Add enough French dressing to moisten the pasta salad as desired. I used 3 large serving spoons of dressing. This may be more or less depending on the thickness of your French dressing.

Fry the cut up chicken in a pan with olive oil until browned and cooked through. Add the chicken to the pasta salad and mix well. Chop a hand full of fresh parsley and mix again. Serve chilled.

Serve chilled.Wine to go with this dinner is:
Vega Del Cega Valdepenas
Tinto Tempranillo - Garnacha 2009
Bon appetit or, as we say in Holland, Eet smakelijk!

Wednesday, July 27, 2011

My succulent chicken

This chicken recipe comes out very moist and melt in your mouth soft every time.

Mozzarella stuffed chicken
4 chicken breasts, skinless and boneless
1 vegetable bouillon tablet
olive oil
mozzarella cheese
finely chopped rosemary
ground chili flakes

Drain mozzarella and cut into 8 chunks.Roll in finely chopped rosemary and ground chili flakes. Carefully cut two little slit into your chicken breasts being careful not to cut all the way through. Stuff a chunk of flavored mozzarella into each slit and weave a wooden skewer through the breast to hold the cheese in. In a flat baking dish (I use a quiche dish), rub the bouillon tablet into olive oil. You will need at least two tablespoons of oil to ensure you can coat the chicken breast. Roll the chicken in the bouillon oil to coat the chicken and cover with plastic wrap. Refrigerate for a couple of hours. The nice thing about this recipe is that you can do this in the morning to enable to have minimum work at dinner time.

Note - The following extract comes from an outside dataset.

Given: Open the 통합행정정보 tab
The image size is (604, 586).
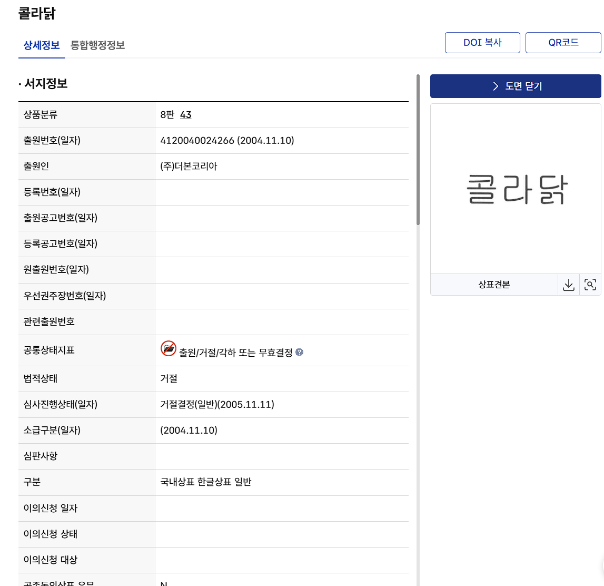Looking at the screenshot, I should point(97,45).
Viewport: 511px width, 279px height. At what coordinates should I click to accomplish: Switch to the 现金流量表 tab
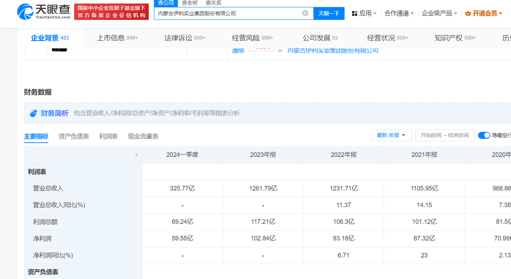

Remove chicken from oven and brown in a pan for about 2 minutes each side. Place chicken back in the shallow baking dish and bake in a 180C / 375F oven for about 25 minutes to cook through. The baking time may vary according to how large or small your chicken breasts are. Serve on a bed of leek and potato puree.

Leek and potato puree
1 small leek, cleaned and sliced in half rings
2 green onions, sliced
450 to 500 g / 1 lb potatoes
100dl  / 1/2cup lowfat yogurt

Measure the yogurt and allow to sit at room temperature while you peel and cook the potatoes. Slice the green end off the leek. Slice lengthwise from the root end so that the leek is open fan wise and rinse under cold water to ensure all the sand is removed. Slice into thin half rings and lightly fry in olive oil. Add 2 sliced green onions (you can substitute a finely chopped regular onion) with the leeks.

When the potatoes are soft, press them through a ricer. You can use a mixer if your prefer but I find a ricer makes wonderful puree which is something I learned from my father. Mix in the leeks, green onions and yogurt. Using yogurt gives the potatoes a very nice taste and make them lower in fat. I serve the potatoes as is allowing people to salt and pepper them according to their own taste but you can add the salt and pepper now if you like.

Bon appetit or, as we say in Holland, Eet smakelijk!